ФРАГМЕНТ »

=-=-=-=-=

Как «глотать» бугры

О, как всем горнолыжникам СССР была нужна удача в 1948 году — всего одна удача, чтобы позже, десятилетиями, горнолыжный спорт все, кому не лень, не пинали, не топтали... Но Дима Ростовцев не дотянул, упал на одном из спадов. Разбил стеклянные очки, разрезал лицо, финишировал в крови…

Журнал: «Физкультура и спорт» № 12, 1989 год
Текст: Владимир Преображенский

Который год я хожу вокруг да около и никак не приступлю к одной из магистральных горнолыжных тем — преодолению неровностей. Уж очень она многопланова, обширна. С чисто технической точки зрения тут вроде главное давно устоялось, утряслось.

Смягчение впадин и бугров, как выражаются, коленками (на самом-то деле в работе участвуют и тазобедренные, и коленные, и голеностопные суставы): на верху бугра присел, с него съезжая, распрямился, как будто спрыгиваешь со стола и боишься отшибить о пол ступни. Зачем мы приседаем «на столе» — чтобы пониже опустить центр тяжести. Затем, соскочив, интуитивно распрямляем ноги — чтобы скорее «поймать землю», не дать центру тяжести сместиться-разогнаться. Чем меньше колебания центра тяжести, тем меньше врезаются в снег лыжи!

Но это смягчение коленками — самая первая ступенька, пригодная лишь для обработки неровностей рельефа на маленьком ходу. Опережающий толчок-полет — ступенька гигантского размера. Волшебство! В чем смысл?

Прежде чем спад-бугор швырнет тебя до низу (до выхода на горизонтальную поверхность), ты сам, не доезжая до него, легонечко подпрыгиваешь и перелетаешь макушку, приземляясь на крутой скат. Удара внизу нет — ты избежал его (он сглажен приземлением на крутое место). И в расстоянии ты гадал: представь, что за бугром сразу поворот (или еще бугор) — чем раньше ты приземлился, тем больше расстояние до поворота, времени на то, чтобы не прозевать, собраться и вписаться.

Удачное опережение на бешеном ходу воспринимается тобой как волшебный сон, в котором все дивно удается.

А в чем уязвимость опережения? Толкнуться надо не только коротко, мгновенно и умело, не поднимая центра тяжести над макушкой бугра, но и вовремя — ни раньше и не позже. Толкнешься рано — до бугра не долелишь, и он тебя швырнет вторично. Толкнешься поздно, с самого бугра — силы суммируются, улетишь, словно прыгун с трамплина, вон из трассы. Это самый опасный вариант.

Короче говоря, вся нагрузка и ответственность при опережающем толчке ложатся на наше зрение, на глазомер. Глазомеру никто не помогает. Его предстоит тренировать и тренировать, чтобы он реже ошибался. А если видимость плохая: рассеянный свет от облаков или снегопад, туман... Бугры сглажены — не разглядишь?

Есть тут еще одна существенная тонкость: где бы ни находился горнолыжник (на трассе скоростного спуска или в повороте), его тело всегда должно быть перпендикулярно к склону. Именно перпендикулярно, это совершенно верно. Тогда ты, горнолыжник, чувствуешь себя везде легко, свободно и бесстрашно!

=-=-=-=-=

ПРЕДОСТАВЛЕННЫЕ СТРОКИ »
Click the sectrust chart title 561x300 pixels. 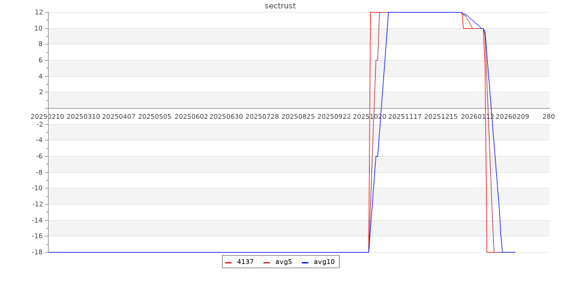280,6
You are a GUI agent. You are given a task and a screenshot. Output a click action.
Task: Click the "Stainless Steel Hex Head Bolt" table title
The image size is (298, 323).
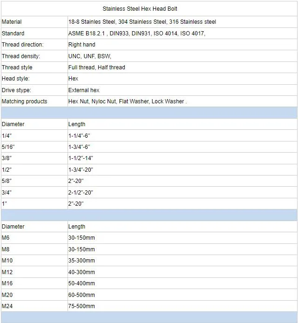pos(140,9)
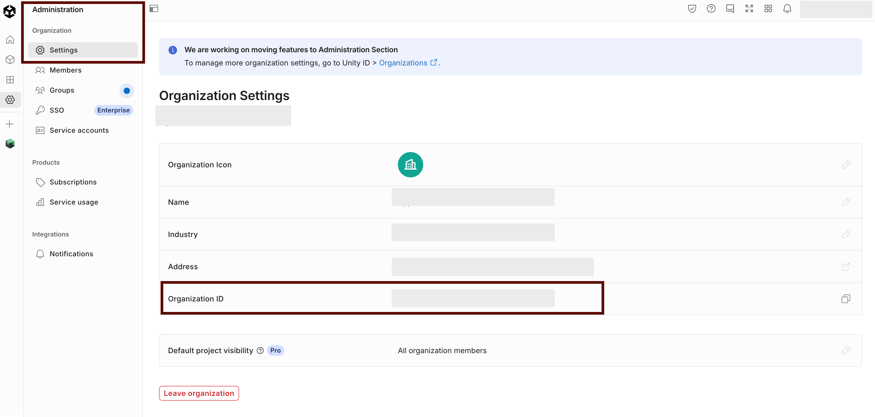Click the Unity logo icon
Image resolution: width=875 pixels, height=417 pixels.
click(x=10, y=11)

=-=-=-=-=

ЧТО СДЕЛАТЬ »
A. Что, согласно статье о преодолении бугров, всегда должно быть перпендикулярно к склону?
B. Перепишите отрывок из статьи о преодолении бугров: начните с места, где стоят слова «Удачное опережение на», и остановитесь после слов «самый опасный вариант.».
C. Продолжите статью о преодолении бугров, начиная сразу после её последнего предложения.

ОТВЕТЫ ПО ЗАДАНИЯМ »
A. Тело горнолыжника.

B.
Удачное опережение на бешеном ходу воспринимается тобой как волшебный сон, в котором все дивно удается.

А в чем уязвимость опережения? Толкнуться надо не только коротко, мгновенно и умело, не поднимая центра тяжести над макушкой бугра, но и вовремя — ни раньше и не позже. Толкнешься рано — до бугра не долелишь, и он тебя швырнет вторично. Толкнешься поздно, с самого бугра — силы суммируются, улетишь, словно прыгун с трамплина, вон из трассы. Это самый опасный вариант.

C.
Значит, и приземляться за бугром на крутой склон (после полета) ты должен перпендикулярно, как бы немножечко крутнувшись в воздухе вперед. Но опять — не больше и не меньше — в самый раз! (Переберешь наклон вперед — встанешь на носки лыж и грохнешься при приземлении физиономией и грудью, не доберешь — чиркнешь пятками лыж, опрокинешься назад!)

К склону стремитесь припечатататься плоскостью обеих лыж. Вспомните, кошка, как бы и откуда ни сорвалась, всегда приземляется на все четыре лапы. Лапами в воздухе она словно чувствует землю. Так и горнолыжник, взлетев в воздух, должен всегда чувствовать поверхностями лыж склон, на который будет приземляться.

А как это чувство развить в повседневной жизни? В летне-осенних тренировках первостепенное значение приобретают упражнения на батуте — сальто вперед и назад, а для отточки глазомера — прыжки с разбега в группировке с опережающим отталкиванием через края песчаных обрывов или через край обрыва — в воду.

«Авальман» — проглатывание бугров. Еще один прием в ступеньках мастерства. Он — для бугров более мелких, выступающих (а не для крупных спадов), а главное — для обработки бугров при плохой видимости. Почему? Тут к нашему зрению присоединяется надежнейший помощник — чувствительный рефлекс с мышц и сухожилий стоп (точнее же — лыж, потому что у опытного горнолыжника лыжа, словно продолжение ноги, как у теннисиста или рапириста ракетка и рапира — продолжение руки).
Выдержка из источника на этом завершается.